The data on the effect of one dose of VB-111 are in line with earlier results on the proportion of patients who went six months without progressing when given the drug every two months. In the 2015 release of top-line data, VBL reported six of the 17 patients in the high-dose arm—and three of 12 in the low-dose cohort—went six months or more without progressing. Those figures were repeated when VBL presented a look at overall survival results last year.
Today’s publication features slightly different numbers. In the latest release, VBL reported eight of the 17 patients in the high-dose cohort went six months or more without progressing, compared to six of 17 in previous publications. VBL also reported different numbers for the low-dose arm—four out of 12 versus three out of 12—but still said 25% of the subjects met the six-month progression-free survival endpoint.
A spokesperson for VBL said the difference is because the original release featured top-line data, whereas the most recent update uses “clean full data after data lock and analysis done by the independent biostatistician.”
VBL’s top priorities are studies of VB-111 in other indications. A phase 3 trial comparing VB-111 plus Avastin to the Roche drug alone is underway in patients with recurrent glioblastoma. And a phase 3 ovarian cancer study is in the works.
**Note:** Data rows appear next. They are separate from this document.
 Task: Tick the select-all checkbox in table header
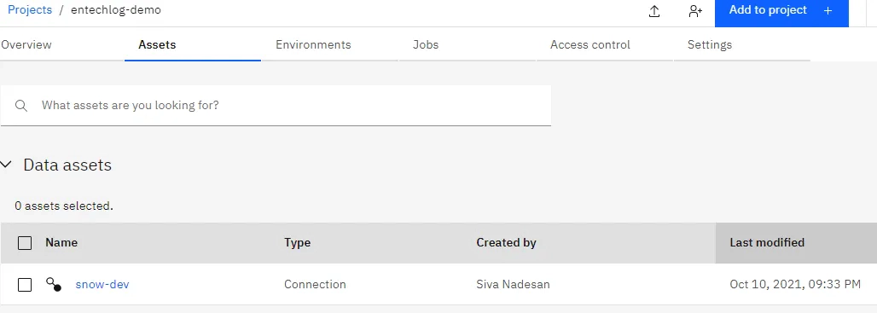25,243
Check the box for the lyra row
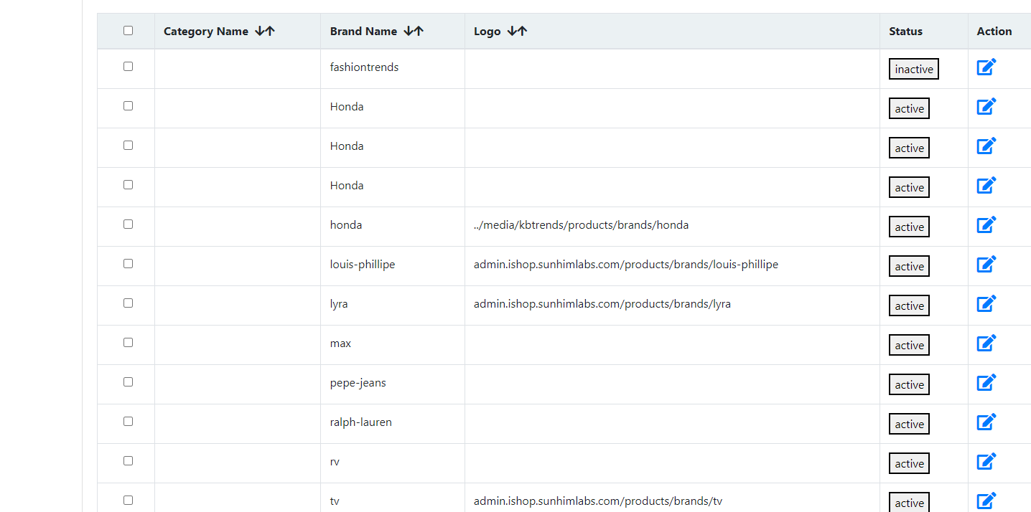 pos(128,303)
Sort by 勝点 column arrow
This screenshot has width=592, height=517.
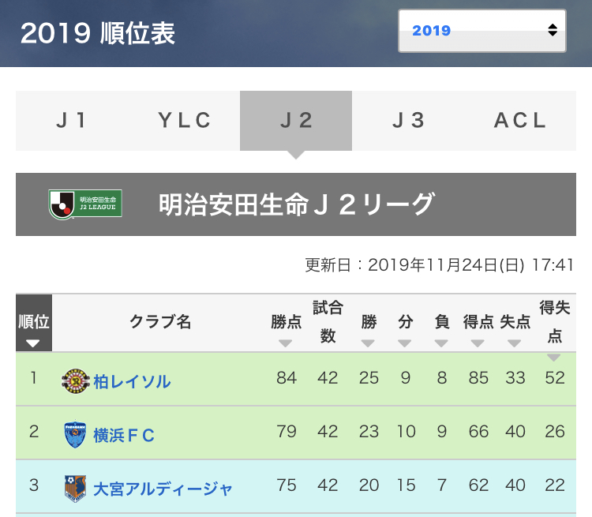click(x=286, y=343)
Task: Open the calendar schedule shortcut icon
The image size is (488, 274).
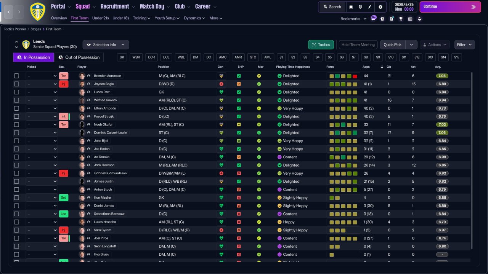Action: click(410, 19)
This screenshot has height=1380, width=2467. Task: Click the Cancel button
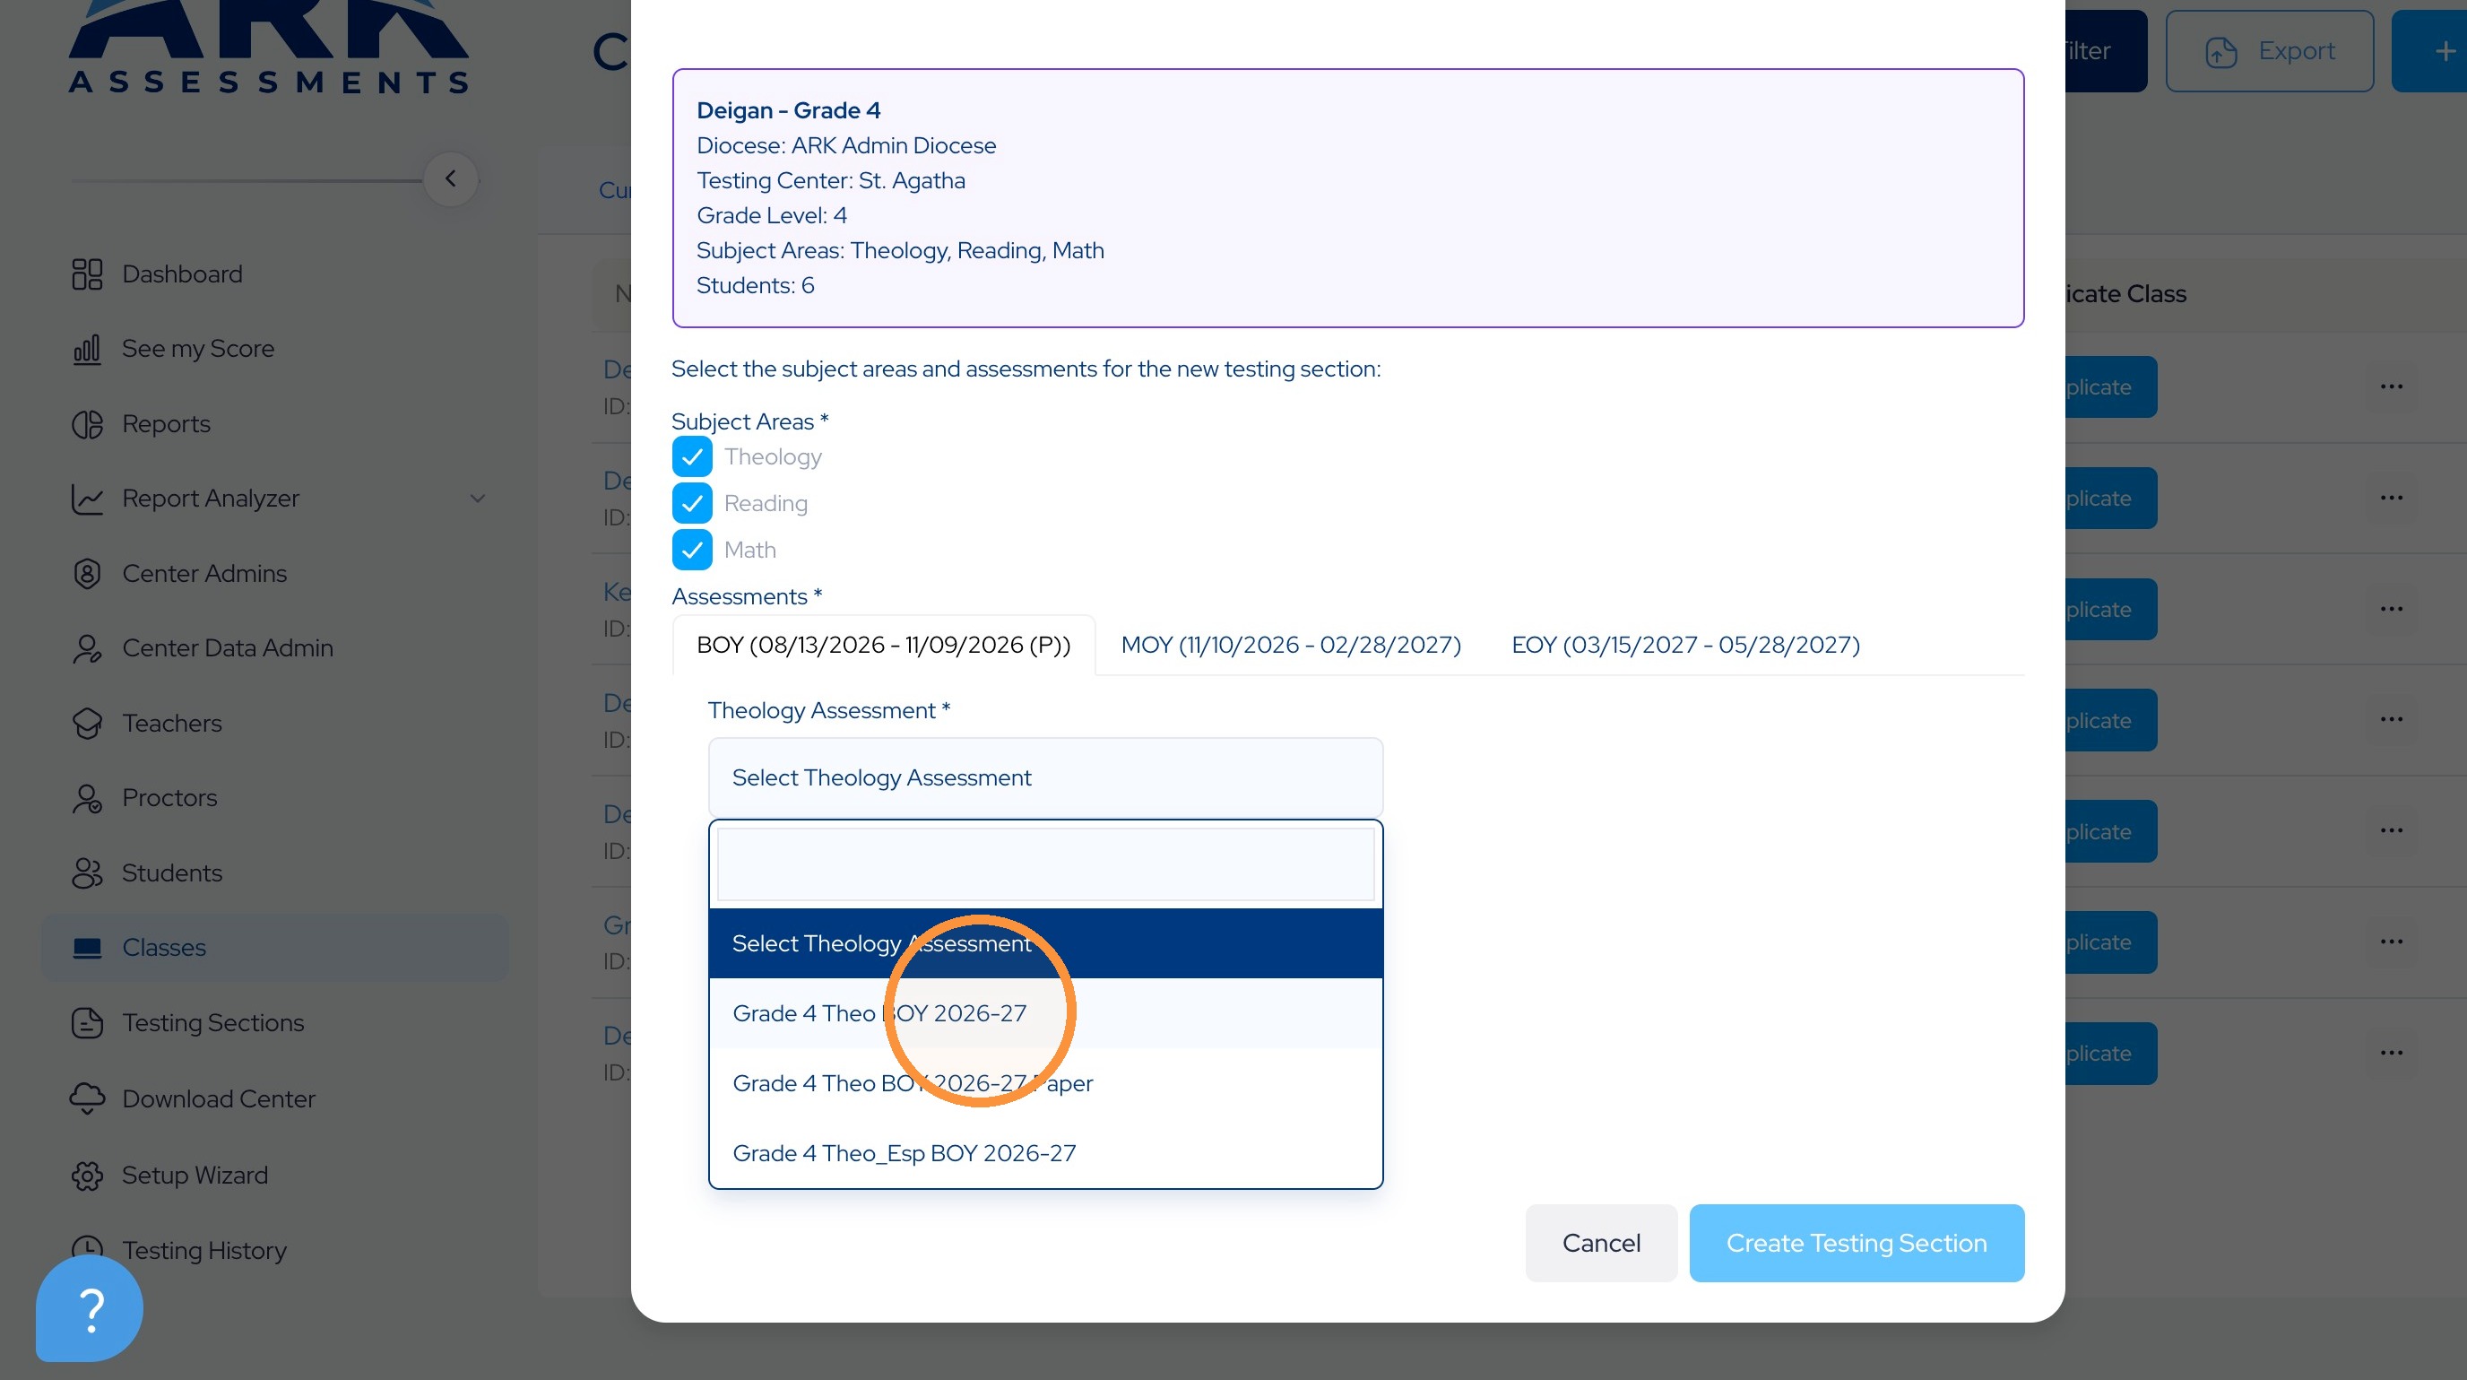pos(1600,1242)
Success in the study of glioblastoma, a brain cancer, would add lustre to VBL after a period in which it has suffered setbacks. The Israeli company undid its original Nasdaq IPO in 2014 after a shareholder failed to pay for stock they agreed to buy. Once VBL got onto Nasdaq at the second attempt, it reported phase 2 trials of VB-201 in psoriasis and ulcerative colitis missed their primary endpoints, triggering a collapse in its stock price.